Sunday, December 4, 2016

Feasible landing trajectory



Life's a series of trade-offs. Today instead of cleaning the bathrooms I continued to work on optimal rocket trajectory planning. This version represents a switch from Haskell to C++, which is where I'll need it to be ultimately anyway.

New things I'm trying:
  • Eigen linear algebra library. It's the greatest! It has plugged in very smoothly and just works, at least so far as I have used it. There are lots of constructor and operator options, so the resulting code is pretty close to the Haskell in conciseness.
  • GLFW is also pretty great. I've used GLUT for years as my test application framework. GLFW fills much the same space but is actively developed, and can be statically linked (I hate dangling DLLs). I was able to trivially get input from my 360 controller, which was exciting.
  • Learn OpenGL tutorial web page. I've used OpenGL 2.0, more or less, for years; this represents my initial forays into modern OpenGL. The planet is a flat piece of geometry that computes its lighting and anti-aliasing in the pixel shader, for instance. The lighting is in linear space; the crisp terminator on the planet is the give-away. Fun stuff, apart from the runtime compilation of text source code, which seems half-baked to me.
I've had a hard time figuring out how to do this. The math explodes if you look at it wrong; I've been gradually learning the various places in which things can go awry.

The current approach is to build an initial guess trajectory out of two equal-duration parabolic arcs. I chose two as being the minimum that could work. As it turns out, the nonlinear nature of the gravity field means that two segments do not work very well in some cases; the resulting trajectory does not bear a close resemblance to the trajectory you'd get with more segments. The process of ensuring feasibility tends to make it slew across the gravity field a bunch to get a usable average gravity vector.

The state vector includes the segment duration, the thrust vector for each arc, and the position and velocity after each arc. There is a set of 11-13 constraints. Each segment has four constraints asserting that the position and velocity variables integrate correctly across that interval with respect to each other and the acceleration. There are end-condition constraints, in this case specifying that the rocket is at ground height with zero velocity. Finally there are constraints that the acceleration vectors are less than the maximum rocket thrust. These are inequality constraints so they may or may not be present depending on whether the rocket is thrusting at maximum.

The initial guess is not feasible, in my case; I haven't made all the variables agree such that the constraints are all satisfied. So the first thing to do is to try to get to feasibility. This is done by measuring the error of all the constraints; getting the first derivatives of the constraint functions with respect to all the state variables; and then solving a linear system to find multipliers for the constraint gradient vectors that, when applied to them and summed up, will equal the constraint error vector. The sum-of-scaled-gradient-vectors is the step to restore feasibility. Of course this is a linear approximation, and the constraints are non-linear, so we won't actually be feasible. Rinse and repeat and hope for the best.
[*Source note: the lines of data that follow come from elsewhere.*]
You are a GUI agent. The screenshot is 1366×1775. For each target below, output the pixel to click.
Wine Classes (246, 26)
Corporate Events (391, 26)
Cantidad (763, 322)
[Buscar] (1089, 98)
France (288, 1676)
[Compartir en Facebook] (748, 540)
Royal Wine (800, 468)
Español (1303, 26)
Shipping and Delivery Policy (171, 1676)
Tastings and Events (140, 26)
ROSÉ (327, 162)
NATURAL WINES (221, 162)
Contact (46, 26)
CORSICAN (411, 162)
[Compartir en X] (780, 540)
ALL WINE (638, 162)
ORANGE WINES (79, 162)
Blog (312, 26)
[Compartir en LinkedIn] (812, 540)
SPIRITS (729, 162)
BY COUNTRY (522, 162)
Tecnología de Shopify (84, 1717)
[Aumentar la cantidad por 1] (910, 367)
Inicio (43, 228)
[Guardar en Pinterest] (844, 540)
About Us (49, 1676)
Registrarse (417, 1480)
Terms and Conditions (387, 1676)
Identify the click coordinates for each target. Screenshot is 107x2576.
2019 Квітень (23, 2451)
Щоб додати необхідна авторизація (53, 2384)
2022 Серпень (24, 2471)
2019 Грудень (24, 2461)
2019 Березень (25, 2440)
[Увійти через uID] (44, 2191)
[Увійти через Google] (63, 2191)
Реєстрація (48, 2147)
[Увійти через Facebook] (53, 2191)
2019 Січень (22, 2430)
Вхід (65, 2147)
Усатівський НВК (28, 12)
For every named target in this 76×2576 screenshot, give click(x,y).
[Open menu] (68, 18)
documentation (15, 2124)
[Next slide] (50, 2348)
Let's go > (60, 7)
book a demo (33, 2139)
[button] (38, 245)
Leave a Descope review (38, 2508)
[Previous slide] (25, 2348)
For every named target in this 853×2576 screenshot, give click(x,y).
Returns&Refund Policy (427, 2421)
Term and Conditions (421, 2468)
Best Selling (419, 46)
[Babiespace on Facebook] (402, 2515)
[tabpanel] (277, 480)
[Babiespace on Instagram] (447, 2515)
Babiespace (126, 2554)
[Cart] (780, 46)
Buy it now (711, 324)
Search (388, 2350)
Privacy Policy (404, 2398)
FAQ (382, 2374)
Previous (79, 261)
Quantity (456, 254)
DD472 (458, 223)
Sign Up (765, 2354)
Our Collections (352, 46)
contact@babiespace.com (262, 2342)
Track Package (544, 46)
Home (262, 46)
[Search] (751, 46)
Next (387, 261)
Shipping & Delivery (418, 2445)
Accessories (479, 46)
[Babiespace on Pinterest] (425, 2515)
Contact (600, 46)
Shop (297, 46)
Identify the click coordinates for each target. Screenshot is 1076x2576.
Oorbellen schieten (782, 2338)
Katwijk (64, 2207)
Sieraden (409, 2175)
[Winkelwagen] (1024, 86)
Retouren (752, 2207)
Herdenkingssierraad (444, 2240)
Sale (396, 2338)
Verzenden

What works pretty well is to do a few iterations to get a close-to-feasible trajectory, and then subdivide it into four segments and iterate some more, then subdivide into eight segments and iterate some more. This gets to a nicely feasible trajectory in only a few iterations. The screenshot shows an example result from doing this.

I think next I may try switching to cubic arcs instead of parabolic arcs. Gravity and rocket thrust would be evaluated at the segment endpoints where I have position and velocity defined, which should be a bit simpler. In my parabolic arcs the rocket thrust is assumed to be constant over a segment, and gravity has to be assumed to be constant as well. I'm evaluating gravity at the midpoint between the two end positions, and then using that.

To get optimal trajectories I will need second derivatives of the constraints, and matrices with roughly double the dimensions; the fabled KKT system. I've gotten that working for a simpler problem over in Haskell; just have to get it over here with my planetary gravity field and so forth. More derivatives means more ways for things to explode, though.